Updated the test to use -mtriple=x86_64-linuxand it looks a lot more readable.

bjope added inline comments.Thu, Mar 7, 8:10 AM
llvm/test/CodeGen/X86/smul_fix_sat.ll
3

Have you looked at the problem with asserts in llvm::SelectionDAG::transferDbgValues?
It happens when expanding smulfixsat, so something seems to be broken regarding the legalization (depending on target used).

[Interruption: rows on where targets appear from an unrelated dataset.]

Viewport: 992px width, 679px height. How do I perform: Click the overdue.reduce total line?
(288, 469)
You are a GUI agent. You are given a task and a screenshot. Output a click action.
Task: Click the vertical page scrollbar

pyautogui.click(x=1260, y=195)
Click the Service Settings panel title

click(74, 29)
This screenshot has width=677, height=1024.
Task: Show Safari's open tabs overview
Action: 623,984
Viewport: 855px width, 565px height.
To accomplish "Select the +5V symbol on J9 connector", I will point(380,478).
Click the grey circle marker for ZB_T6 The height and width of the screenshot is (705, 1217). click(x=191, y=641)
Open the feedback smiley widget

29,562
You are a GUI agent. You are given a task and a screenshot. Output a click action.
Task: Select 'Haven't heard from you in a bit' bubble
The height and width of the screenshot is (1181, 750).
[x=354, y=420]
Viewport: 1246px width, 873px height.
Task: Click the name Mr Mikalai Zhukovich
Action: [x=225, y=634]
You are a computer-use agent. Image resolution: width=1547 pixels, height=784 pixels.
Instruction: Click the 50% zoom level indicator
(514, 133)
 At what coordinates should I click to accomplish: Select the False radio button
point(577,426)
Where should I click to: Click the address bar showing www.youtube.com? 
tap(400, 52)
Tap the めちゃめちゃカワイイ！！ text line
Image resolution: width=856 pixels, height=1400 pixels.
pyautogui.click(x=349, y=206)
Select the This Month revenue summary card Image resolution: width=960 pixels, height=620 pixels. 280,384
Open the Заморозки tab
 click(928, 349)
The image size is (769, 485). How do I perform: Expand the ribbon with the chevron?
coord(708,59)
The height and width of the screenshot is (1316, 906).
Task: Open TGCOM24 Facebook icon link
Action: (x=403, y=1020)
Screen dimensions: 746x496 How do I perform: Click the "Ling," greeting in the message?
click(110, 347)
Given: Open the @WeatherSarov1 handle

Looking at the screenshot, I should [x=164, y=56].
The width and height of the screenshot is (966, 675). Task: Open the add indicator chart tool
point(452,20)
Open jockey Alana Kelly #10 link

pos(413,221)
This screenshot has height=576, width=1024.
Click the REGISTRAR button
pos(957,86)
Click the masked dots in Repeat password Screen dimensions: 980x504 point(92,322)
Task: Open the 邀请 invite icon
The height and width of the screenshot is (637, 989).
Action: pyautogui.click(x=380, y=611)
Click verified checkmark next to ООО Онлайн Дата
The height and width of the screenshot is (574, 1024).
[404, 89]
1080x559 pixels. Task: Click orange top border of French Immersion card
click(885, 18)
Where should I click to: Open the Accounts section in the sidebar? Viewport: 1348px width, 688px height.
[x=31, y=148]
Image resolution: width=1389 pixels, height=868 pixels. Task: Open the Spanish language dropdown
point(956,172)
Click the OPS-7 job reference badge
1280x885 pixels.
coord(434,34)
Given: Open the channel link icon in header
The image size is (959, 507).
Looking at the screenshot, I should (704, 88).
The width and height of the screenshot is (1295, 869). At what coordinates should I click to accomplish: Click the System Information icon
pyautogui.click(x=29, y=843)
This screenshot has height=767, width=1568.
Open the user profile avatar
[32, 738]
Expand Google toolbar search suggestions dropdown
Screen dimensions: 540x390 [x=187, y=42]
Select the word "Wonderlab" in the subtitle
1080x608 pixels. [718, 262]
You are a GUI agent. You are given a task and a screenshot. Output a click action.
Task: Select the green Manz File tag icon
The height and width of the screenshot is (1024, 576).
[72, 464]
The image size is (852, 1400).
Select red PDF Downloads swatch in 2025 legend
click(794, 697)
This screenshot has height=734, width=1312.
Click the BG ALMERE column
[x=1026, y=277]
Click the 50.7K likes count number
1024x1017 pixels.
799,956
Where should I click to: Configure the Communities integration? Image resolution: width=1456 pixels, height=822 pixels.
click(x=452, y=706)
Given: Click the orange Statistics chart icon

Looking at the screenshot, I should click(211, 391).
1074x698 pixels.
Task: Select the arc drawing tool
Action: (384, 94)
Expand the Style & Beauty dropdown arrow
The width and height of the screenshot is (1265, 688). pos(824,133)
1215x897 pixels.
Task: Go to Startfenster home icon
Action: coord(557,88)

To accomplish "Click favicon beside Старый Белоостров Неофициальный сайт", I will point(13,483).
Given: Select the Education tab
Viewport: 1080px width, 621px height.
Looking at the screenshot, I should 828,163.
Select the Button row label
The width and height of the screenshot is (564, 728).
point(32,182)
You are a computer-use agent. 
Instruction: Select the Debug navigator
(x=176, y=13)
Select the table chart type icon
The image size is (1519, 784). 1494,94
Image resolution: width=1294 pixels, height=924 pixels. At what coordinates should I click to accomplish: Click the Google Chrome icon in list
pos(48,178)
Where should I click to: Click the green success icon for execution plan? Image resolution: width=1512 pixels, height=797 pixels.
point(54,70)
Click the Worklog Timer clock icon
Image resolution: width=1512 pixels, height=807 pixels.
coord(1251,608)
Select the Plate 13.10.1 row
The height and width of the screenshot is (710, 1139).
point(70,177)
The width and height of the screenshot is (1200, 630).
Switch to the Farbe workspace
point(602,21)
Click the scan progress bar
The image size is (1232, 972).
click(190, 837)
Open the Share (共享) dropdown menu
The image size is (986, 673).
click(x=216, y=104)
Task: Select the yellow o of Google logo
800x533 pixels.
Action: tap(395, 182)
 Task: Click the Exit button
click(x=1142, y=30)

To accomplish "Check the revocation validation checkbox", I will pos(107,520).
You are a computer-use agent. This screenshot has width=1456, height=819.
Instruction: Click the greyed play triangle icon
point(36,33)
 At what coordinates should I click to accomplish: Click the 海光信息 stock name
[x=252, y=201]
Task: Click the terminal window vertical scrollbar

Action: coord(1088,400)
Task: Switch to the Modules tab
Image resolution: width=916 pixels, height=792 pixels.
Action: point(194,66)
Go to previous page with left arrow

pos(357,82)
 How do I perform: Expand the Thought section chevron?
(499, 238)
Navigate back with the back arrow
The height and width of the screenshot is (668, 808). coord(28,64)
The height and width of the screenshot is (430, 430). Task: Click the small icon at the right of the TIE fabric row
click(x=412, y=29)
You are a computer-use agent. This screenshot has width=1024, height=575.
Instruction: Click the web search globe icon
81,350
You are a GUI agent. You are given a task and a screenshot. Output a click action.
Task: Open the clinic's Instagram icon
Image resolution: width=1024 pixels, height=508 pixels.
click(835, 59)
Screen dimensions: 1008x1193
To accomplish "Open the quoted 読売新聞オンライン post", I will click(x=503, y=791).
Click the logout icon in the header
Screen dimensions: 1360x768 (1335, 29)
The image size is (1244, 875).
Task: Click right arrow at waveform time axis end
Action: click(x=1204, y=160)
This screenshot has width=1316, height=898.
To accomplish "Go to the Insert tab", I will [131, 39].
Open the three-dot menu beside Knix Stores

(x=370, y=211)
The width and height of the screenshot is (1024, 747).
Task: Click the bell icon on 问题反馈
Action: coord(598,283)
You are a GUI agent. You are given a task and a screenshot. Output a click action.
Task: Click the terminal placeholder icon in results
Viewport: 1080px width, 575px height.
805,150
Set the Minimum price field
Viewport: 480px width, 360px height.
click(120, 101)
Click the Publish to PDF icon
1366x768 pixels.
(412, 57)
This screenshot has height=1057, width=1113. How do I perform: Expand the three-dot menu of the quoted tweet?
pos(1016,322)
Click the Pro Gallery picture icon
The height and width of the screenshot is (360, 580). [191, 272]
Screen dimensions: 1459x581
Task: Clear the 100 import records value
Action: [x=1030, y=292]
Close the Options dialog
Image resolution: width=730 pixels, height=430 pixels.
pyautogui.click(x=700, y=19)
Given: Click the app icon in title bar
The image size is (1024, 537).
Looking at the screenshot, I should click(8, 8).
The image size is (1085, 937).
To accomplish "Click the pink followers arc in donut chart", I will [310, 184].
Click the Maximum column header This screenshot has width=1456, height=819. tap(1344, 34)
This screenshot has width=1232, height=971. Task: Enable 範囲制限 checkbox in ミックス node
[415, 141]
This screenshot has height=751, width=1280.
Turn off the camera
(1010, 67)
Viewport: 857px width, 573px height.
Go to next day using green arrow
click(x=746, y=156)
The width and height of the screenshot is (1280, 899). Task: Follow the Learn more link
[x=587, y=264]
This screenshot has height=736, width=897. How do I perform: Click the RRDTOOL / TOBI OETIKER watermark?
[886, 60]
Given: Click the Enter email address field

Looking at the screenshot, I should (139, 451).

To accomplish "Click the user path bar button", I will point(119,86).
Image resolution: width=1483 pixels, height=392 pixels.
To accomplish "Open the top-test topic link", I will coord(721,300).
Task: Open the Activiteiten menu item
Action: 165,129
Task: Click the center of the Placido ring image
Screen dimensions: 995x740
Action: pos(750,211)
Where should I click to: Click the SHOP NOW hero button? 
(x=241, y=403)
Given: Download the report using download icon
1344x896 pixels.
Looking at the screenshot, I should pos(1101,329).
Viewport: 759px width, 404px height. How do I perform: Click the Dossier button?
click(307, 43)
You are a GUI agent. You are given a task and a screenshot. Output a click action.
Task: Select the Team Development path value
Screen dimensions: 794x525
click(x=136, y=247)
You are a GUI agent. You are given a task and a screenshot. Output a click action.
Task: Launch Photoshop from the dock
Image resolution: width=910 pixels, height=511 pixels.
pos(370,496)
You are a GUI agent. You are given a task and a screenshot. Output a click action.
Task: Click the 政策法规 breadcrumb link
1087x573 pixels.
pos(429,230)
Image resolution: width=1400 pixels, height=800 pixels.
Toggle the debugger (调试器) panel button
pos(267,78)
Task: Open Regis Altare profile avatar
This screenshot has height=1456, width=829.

leonardchan marked an inline comment as done.
leonardchan added inline comments.
llvm/test/CodeGen/X86/smul_fix_sat.ll
3
  • For addcarry, the problem seems to be that ISD::ADDCARRY is not supported on some 32 bit targets. The fix for this is just a check in expandMUL_LOHI to see if this operation is legal (https://reviews.llvm.org/D59119).
  • For llvm::SelectionDAG::transferDbgValues, this is because expandFixedPointMul returns an empty SDValue() to indicate this function failed due to some unsupported operation (most likely ISD::SMULO). I imagine the simplest solution for this is to just report_fatal_error since we do not have other operations we can use to perform saturation multiplication.